St. Louis competes with feds, the world in struggle to acquire PPE

ST. LOUIS (KMOX) - The effort to acquire personal protective equipment (PPE) to protect healthcare workers and others from coronavirus has been described by many as "the wild, wild west."  Some of the key people involved in the acquisition effort in the St. Louis area say that is an apt description.

"Our folks were calling people, literally around the globe to try and find personal protective equipment for our employees," says Dr. Alex Garza, Incident Commander of the St. Louis Metropolitan Pandemic Task Force, who is also Chief Medical Officer at SSM Health.

St. Louis County Police Logistics Officer Matt Gabrian says he's never gone through anything like it. 

"This was unique in that we were competing with the whole world for these supplies," he says. 

Garza says while hospitals were out searching for supplies, vendors were calling them.

"Some of them were honest brokers and some were not," Garza says. "You had to be really careful to do your due diligence to make sure you weren't buying defective equipment. Weren't getting scammed."

• Stored data:
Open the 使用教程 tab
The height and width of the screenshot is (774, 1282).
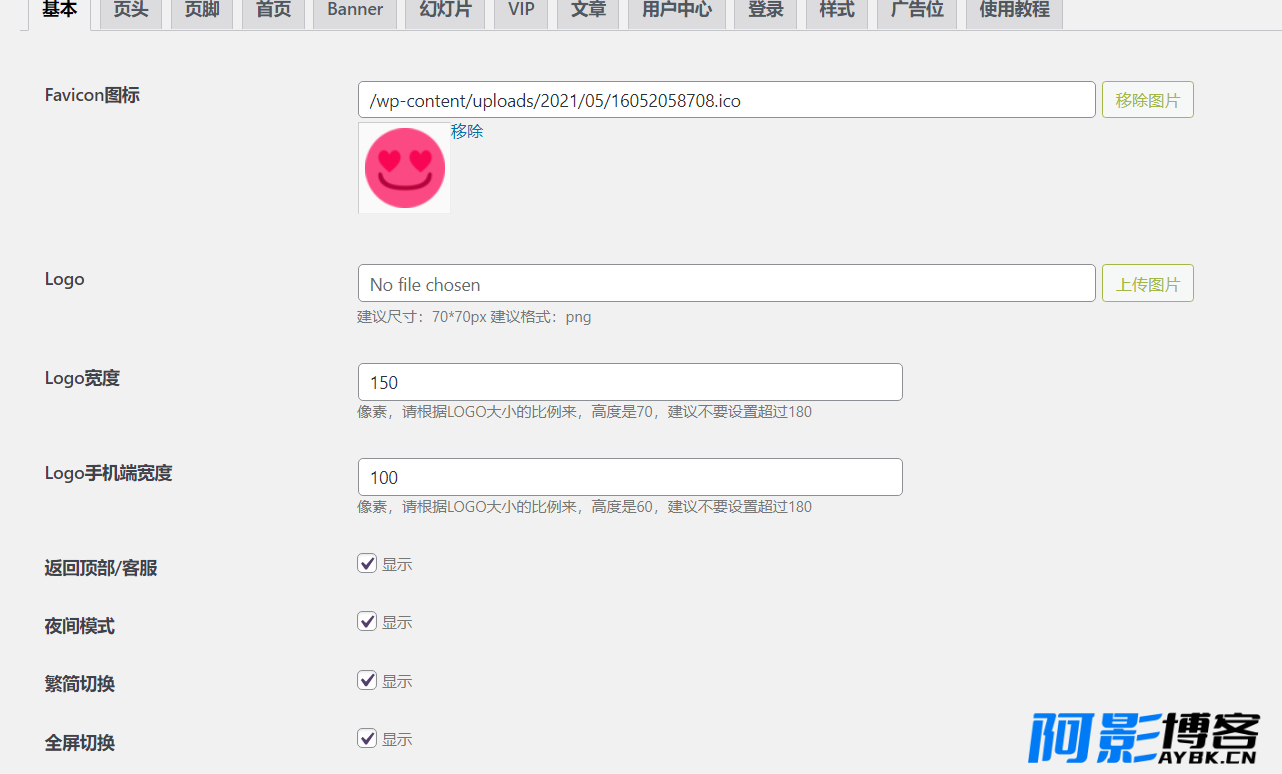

• Required action A:
Answer these questions from the article on St. Louis PPE acquisition, one answer per line:
(i) What position does Dr. Alex Garza hold at SSM Health?
(ii) What is Matt Gabrian's job title?
(iii) According to Garza, who was calling the hospitals while they were out searching for supplies?
• Required action B:
Transcribe the passage from the article on St. Louis PPE acquisition starting with "ST. LOUIS (KMOX)" and going on through "anything like it.".

• Your solution A:
(i) Chief Medical Officer
(ii) St. Louis County Police Logistics Officer
(iii) Vendors

• Your solution B:
ST. LOUIS (KMOX) - The effort to acquire personal protective equipment (PPE) to protect healthcare workers and others from coronavirus has been described by many as "the wild, wild west."  Some of the key people involved in the acquisition effort in the St. Louis area say that is an apt description.

"Our folks were calling people, literally around the globe to try and find personal protective equipment for our employees," says Dr. Alex Garza, Incident Commander of the St. Louis Metropolitan Pandemic Task Force, who is also Chief Medical Officer at SSM Health.

St. Louis County Police Logistics Officer Matt Gabrian says he's never gone through anything like it.